++++ Recorded information

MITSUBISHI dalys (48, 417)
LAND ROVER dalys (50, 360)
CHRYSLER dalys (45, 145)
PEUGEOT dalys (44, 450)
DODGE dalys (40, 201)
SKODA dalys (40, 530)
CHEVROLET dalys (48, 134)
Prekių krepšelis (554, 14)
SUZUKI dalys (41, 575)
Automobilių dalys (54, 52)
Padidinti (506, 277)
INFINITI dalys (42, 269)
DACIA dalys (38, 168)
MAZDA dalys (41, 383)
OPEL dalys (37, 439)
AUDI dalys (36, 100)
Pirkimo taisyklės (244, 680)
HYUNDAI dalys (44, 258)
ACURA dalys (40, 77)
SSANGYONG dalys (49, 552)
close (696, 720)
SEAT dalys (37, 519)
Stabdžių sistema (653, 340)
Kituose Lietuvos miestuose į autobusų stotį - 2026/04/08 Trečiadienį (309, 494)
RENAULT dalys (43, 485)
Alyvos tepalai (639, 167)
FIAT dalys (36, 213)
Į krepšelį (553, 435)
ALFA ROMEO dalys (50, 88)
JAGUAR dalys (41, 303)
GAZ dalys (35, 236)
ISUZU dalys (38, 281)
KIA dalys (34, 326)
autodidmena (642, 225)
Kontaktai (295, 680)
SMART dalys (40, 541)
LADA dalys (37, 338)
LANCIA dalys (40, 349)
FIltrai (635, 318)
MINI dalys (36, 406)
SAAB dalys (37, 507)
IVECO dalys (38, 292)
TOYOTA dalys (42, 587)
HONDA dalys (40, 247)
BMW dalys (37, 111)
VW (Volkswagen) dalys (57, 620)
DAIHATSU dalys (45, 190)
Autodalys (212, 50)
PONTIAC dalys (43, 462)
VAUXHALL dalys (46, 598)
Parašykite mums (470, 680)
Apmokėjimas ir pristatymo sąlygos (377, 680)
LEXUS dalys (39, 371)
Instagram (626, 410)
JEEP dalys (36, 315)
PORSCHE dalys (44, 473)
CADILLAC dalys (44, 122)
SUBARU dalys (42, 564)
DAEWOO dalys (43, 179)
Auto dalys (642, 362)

++++++++

Copy the lines above verbatim, starting at the one containing "FIAT dalys (36, 213)" and ending with the last line of the list.

* Problem solution
FIAT dalys (36, 213)
Į krepšelį (553, 435)
ALFA ROMEO dalys (50, 88)
JAGUAR dalys (41, 303)
GAZ dalys (35, 236)
ISUZU dalys (38, 281)
KIA dalys (34, 326)
autodidmena (642, 225)
Kontaktai (295, 680)
SMART dalys (40, 541)
LADA dalys (37, 338)
LANCIA dalys (40, 349)
FIltrai (635, 318)
MINI dalys (36, 406)
SAAB dalys (37, 507)
IVECO dalys (38, 292)
TOYOTA dalys (42, 587)
HONDA dalys (40, 247)
BMW dalys (37, 111)
VW (Volkswagen) dalys (57, 620)
DAIHATSU dalys (45, 190)
Autodalys (212, 50)
PONTIAC dalys (43, 462)
VAUXHALL dalys (46, 598)
Parašykite mums (470, 680)
Apmokėjimas ir pristatymo sąlygos (377, 680)
LEXUS dalys (39, 371)
Instagram (626, 410)
JEEP dalys (36, 315)
PORSCHE dalys (44, 473)
CADILLAC dalys (44, 122)
SUBARU dalys (42, 564)
DAEWOO dalys (43, 179)
Auto dalys (642, 362)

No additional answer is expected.